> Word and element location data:

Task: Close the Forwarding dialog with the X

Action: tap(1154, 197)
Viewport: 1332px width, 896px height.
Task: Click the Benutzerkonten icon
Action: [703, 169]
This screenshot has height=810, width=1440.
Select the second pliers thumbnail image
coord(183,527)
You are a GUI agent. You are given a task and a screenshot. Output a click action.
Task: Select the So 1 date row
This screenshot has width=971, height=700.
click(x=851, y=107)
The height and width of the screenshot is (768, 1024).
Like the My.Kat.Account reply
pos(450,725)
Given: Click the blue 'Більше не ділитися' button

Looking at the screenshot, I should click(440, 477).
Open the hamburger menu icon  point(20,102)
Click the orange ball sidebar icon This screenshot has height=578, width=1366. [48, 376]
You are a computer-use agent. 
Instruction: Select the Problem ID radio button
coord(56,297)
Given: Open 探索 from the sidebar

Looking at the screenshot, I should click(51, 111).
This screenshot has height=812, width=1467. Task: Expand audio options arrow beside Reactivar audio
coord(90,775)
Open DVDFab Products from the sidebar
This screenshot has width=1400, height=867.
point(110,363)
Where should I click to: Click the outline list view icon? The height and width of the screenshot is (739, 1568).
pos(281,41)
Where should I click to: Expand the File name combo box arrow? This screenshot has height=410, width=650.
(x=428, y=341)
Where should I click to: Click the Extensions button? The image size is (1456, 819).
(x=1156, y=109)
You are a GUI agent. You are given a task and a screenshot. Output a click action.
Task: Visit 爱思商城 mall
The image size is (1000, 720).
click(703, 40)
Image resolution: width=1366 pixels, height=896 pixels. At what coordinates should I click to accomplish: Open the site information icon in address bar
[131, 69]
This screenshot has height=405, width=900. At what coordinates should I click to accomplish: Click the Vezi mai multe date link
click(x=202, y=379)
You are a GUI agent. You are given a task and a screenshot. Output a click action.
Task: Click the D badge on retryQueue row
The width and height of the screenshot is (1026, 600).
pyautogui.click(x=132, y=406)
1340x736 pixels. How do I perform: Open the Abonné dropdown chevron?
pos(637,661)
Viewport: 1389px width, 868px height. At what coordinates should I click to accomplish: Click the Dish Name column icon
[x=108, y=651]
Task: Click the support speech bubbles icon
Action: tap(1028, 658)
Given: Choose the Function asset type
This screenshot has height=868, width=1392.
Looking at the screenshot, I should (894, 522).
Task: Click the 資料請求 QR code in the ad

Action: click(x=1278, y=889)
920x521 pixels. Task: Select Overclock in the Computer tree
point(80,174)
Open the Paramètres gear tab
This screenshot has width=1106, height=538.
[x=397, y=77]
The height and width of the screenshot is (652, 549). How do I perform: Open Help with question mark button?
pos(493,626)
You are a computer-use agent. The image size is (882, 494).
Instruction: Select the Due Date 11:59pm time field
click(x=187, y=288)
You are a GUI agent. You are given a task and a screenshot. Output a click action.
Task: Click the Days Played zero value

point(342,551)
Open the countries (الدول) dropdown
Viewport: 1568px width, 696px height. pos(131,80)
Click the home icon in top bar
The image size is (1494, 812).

> TASK: Can you update the rows above by changing every "sidebar" to "side panel" and keeping everything else the same?

> TASK OUTPUT:
Task: Close the Forwarding dialog with the X

Action: tap(1154, 197)
Viewport: 1332px width, 896px height.
Task: Click the Benutzerkonten icon
Action: [703, 169]
This screenshot has height=810, width=1440.
Select the second pliers thumbnail image
coord(183,527)
You are a GUI agent. You are given a task and a screenshot. Output a click action.
Task: Select the So 1 date row
This screenshot has width=971, height=700.
click(x=851, y=107)
The height and width of the screenshot is (768, 1024).
Like the My.Kat.Account reply
pos(450,725)
Given: Click the blue 'Більше не ділитися' button

Looking at the screenshot, I should click(440, 477).
Open the hamburger menu icon  point(20,102)
Click the orange ball side panel icon This screenshot has height=578, width=1366. [48, 376]
You are a computer-use agent. 
Instruction: Select the Problem ID radio button
coord(56,297)
Given: Open 探索 from the side panel

Looking at the screenshot, I should click(51, 111).
This screenshot has height=812, width=1467. Task: Expand audio options arrow beside Reactivar audio
coord(90,775)
Open DVDFab Products from the side panel
This screenshot has width=1400, height=867.
point(110,363)
Where should I click to: Click the outline list view icon? The height and width of the screenshot is (739, 1568).
pos(281,41)
Where should I click to: Expand the File name combo box arrow? This screenshot has height=410, width=650.
(x=428, y=341)
Where should I click to: Click the Extensions button? The image size is (1456, 819).
(x=1156, y=109)
You are a GUI agent. You are given a task and a screenshot. Output a click action.
Task: Visit 爱思商城 mall
The image size is (1000, 720).
click(703, 40)
Image resolution: width=1366 pixels, height=896 pixels. At what coordinates should I click to accomplish: Open the site information icon in address bar
[131, 69]
This screenshot has height=405, width=900. At what coordinates should I click to accomplish: Click the Vezi mai multe date link
click(x=202, y=379)
You are a GUI agent. You are given a task and a screenshot. Output a click action.
Task: Click the D badge on retryQueue row
The width and height of the screenshot is (1026, 600).
pyautogui.click(x=132, y=406)
1340x736 pixels. How do I perform: Open the Abonné dropdown chevron?
pos(637,661)
Viewport: 1389px width, 868px height. At what coordinates should I click to accomplish: Click the Dish Name column icon
[x=108, y=651]
Task: Click the support speech bubbles icon
Action: tap(1028, 658)
Given: Choose the Function asset type
This screenshot has height=868, width=1392.
Looking at the screenshot, I should (894, 522).
Task: Click the 資料請求 QR code in the ad

Action: click(x=1278, y=889)
920x521 pixels. Task: Select Overclock in the Computer tree
point(80,174)
Open the Paramètres gear tab
This screenshot has width=1106, height=538.
[x=397, y=77]
The height and width of the screenshot is (652, 549). How do I perform: Open Help with question mark button?
pos(493,626)
You are a computer-use agent. The image size is (882, 494).
Instruction: Select the Due Date 11:59pm time field
click(x=187, y=288)
You are a GUI agent. You are given a task and a screenshot. Output a click action.
Task: Click the Days Played zero value

point(342,551)
Open the countries (الدول) dropdown
Viewport: 1568px width, 696px height. pos(131,80)
Click the home icon in top bar
The image size is (1494, 812).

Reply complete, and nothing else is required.